* _What this task involves_
Starting at the top line and ending at the bottom one, repeat the entries exactly and drop every picture.

* _Data supplied_
::::
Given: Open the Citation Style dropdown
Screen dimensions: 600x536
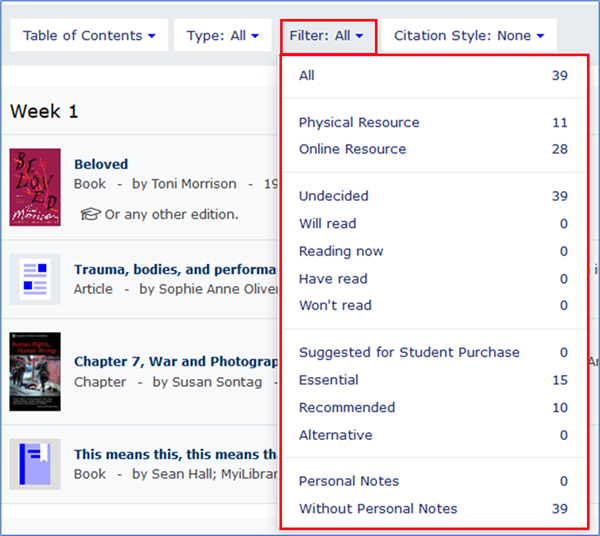Looking at the screenshot, I should click(469, 36).
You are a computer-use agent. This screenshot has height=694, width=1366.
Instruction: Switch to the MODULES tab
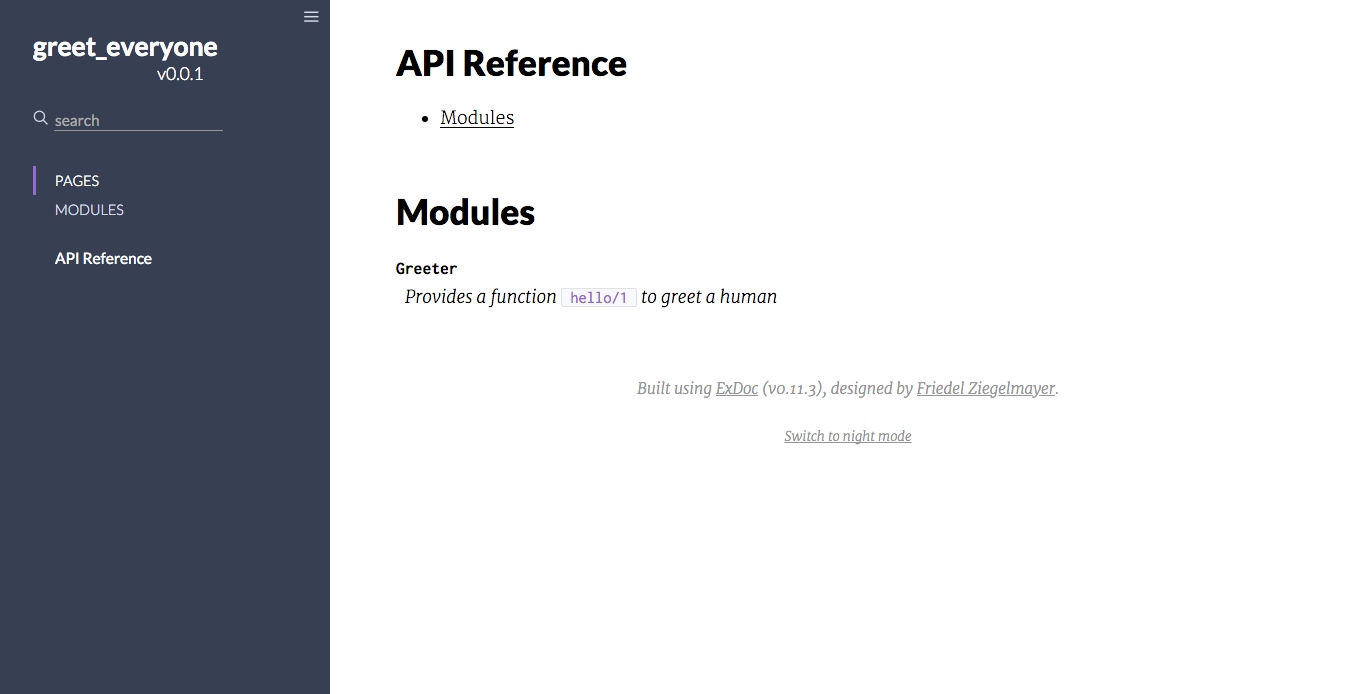tap(89, 210)
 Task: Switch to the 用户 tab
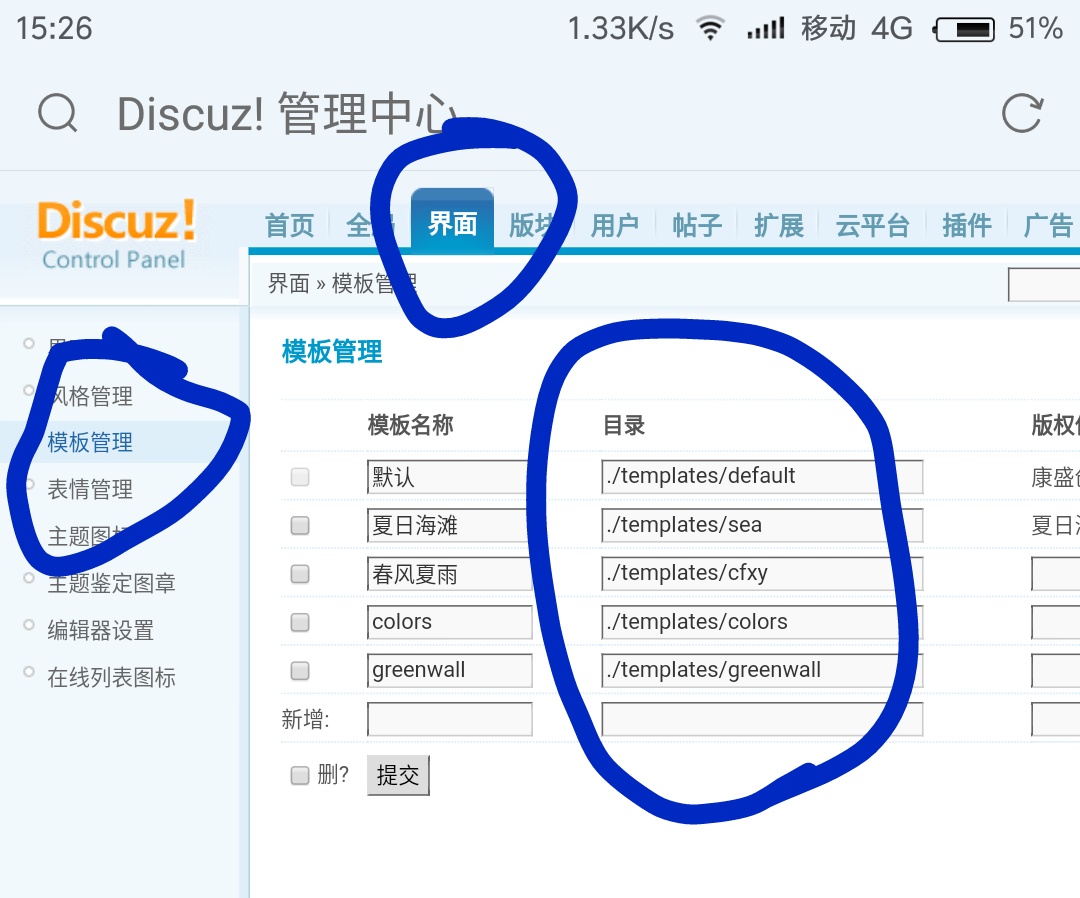[614, 226]
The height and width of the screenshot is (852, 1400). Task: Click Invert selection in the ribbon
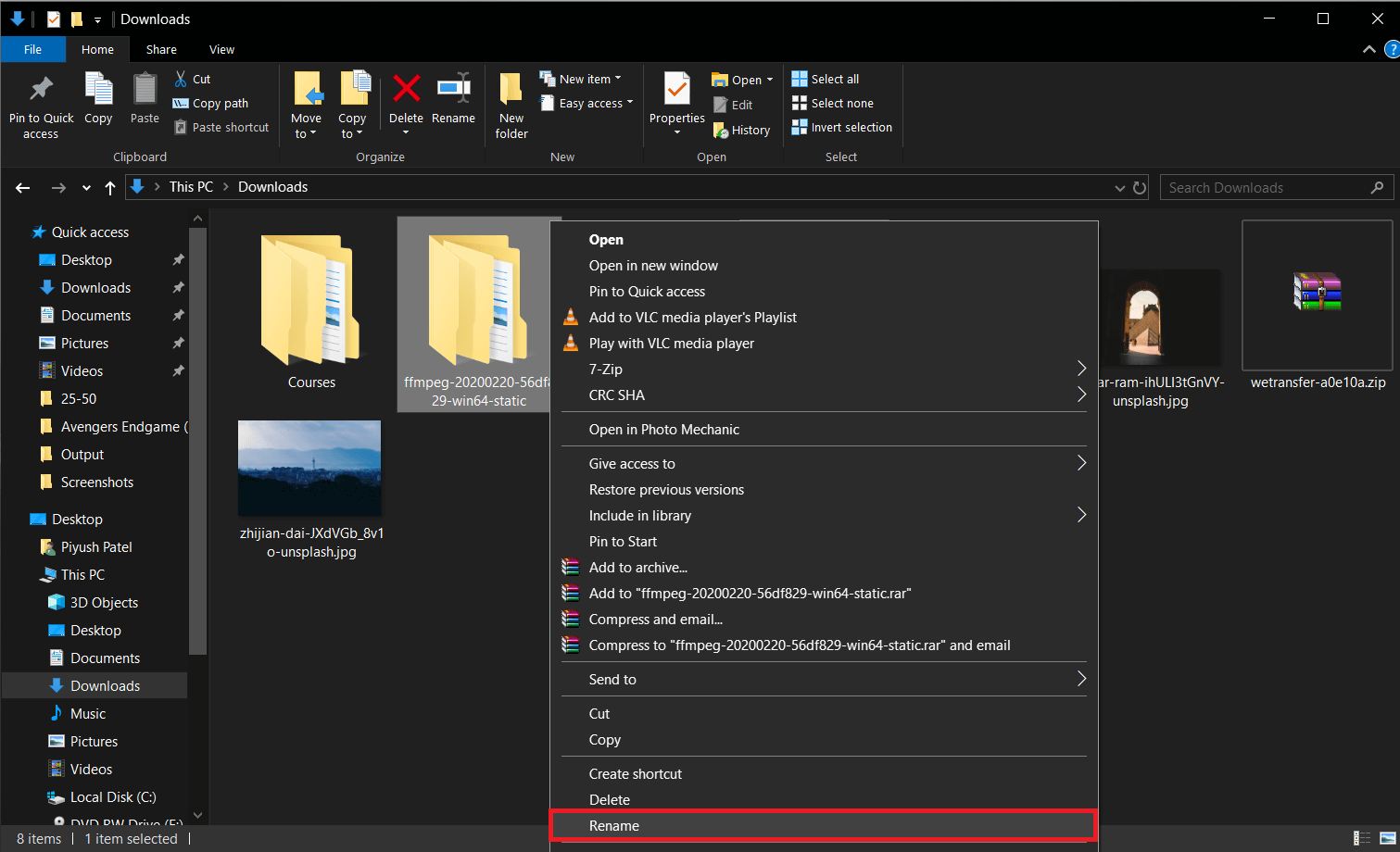841,127
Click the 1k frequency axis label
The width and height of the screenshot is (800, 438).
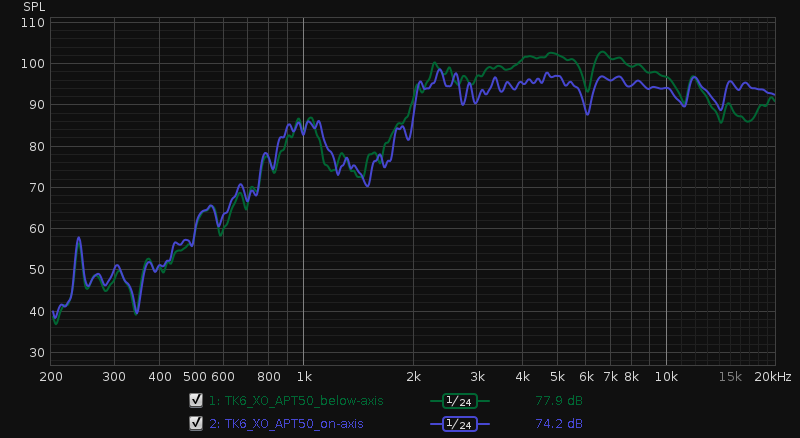[304, 377]
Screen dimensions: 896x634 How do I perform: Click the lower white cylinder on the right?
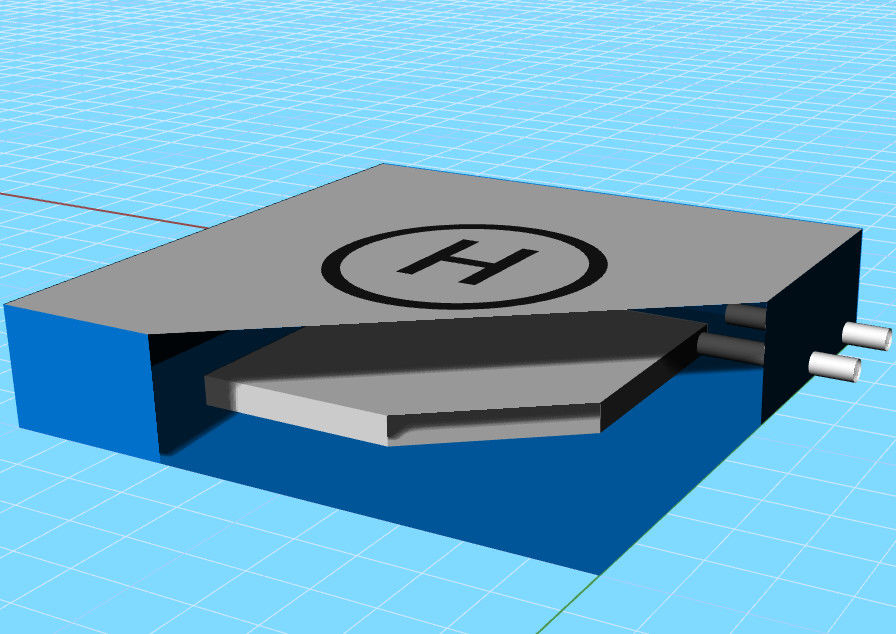pos(836,367)
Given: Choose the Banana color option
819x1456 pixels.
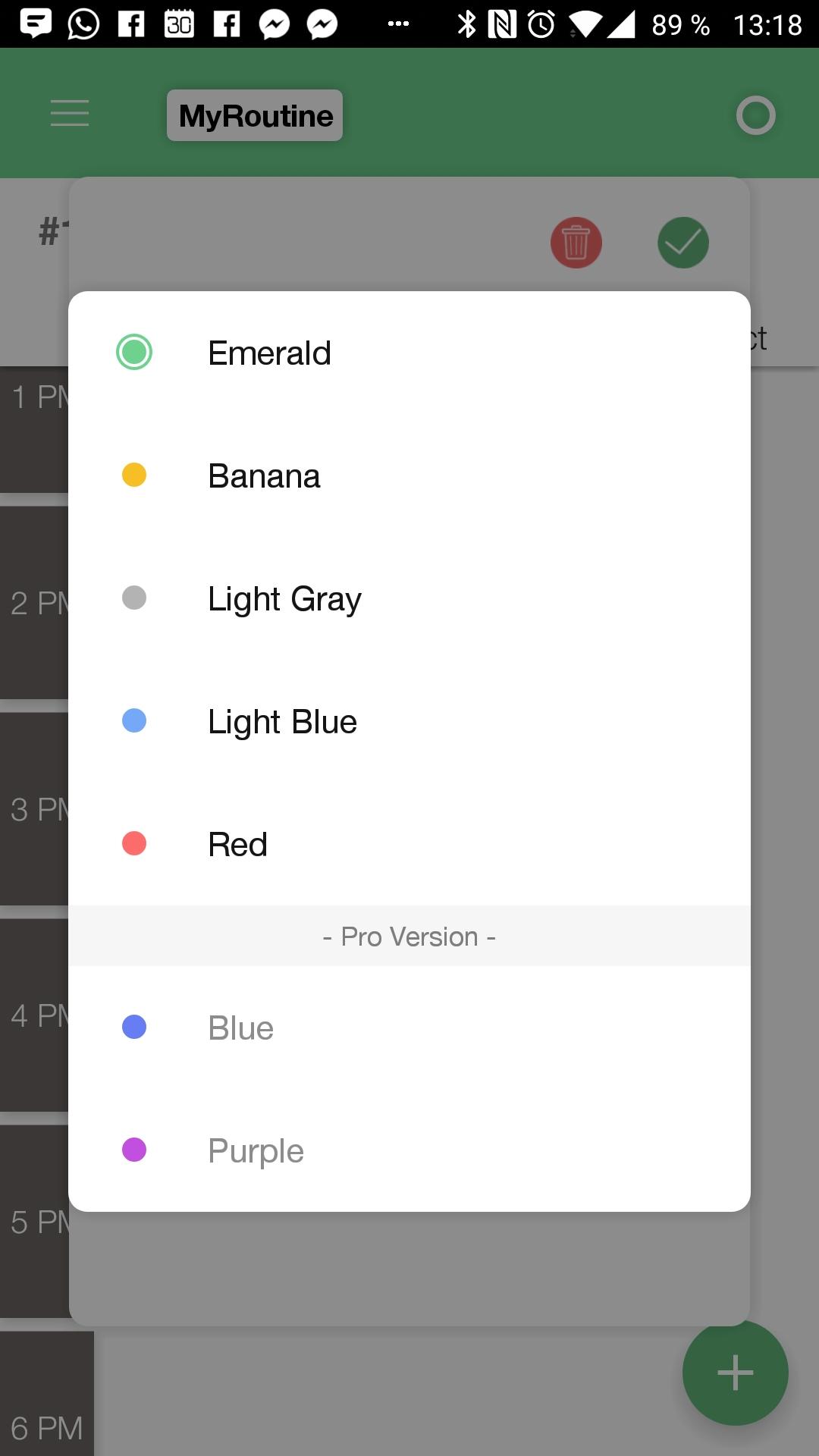Looking at the screenshot, I should (410, 475).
::::
* _Result of the exercise_
Given: Open the Citation Style dropdown
Screen dimensions: 600x536
Looking at the screenshot, I should click(469, 36).
You are a computer-use agent. This screenshot has height=694, width=1366.
Instruction: Switch to the MODULES tab
tap(89, 210)
 Task: Switch to the 用户 tab
[614, 226]
The height and width of the screenshot is (852, 1400). Task: Click Invert selection in the ribbon
841,127
Click the 1k frequency axis label
The width and height of the screenshot is (800, 438).
[304, 377]
Screen dimensions: 896x634 How do I perform: Click the lower white cylinder on the right?
pos(836,367)
Given: Choose the Banana color option
819x1456 pixels.
Looking at the screenshot, I should (410, 475).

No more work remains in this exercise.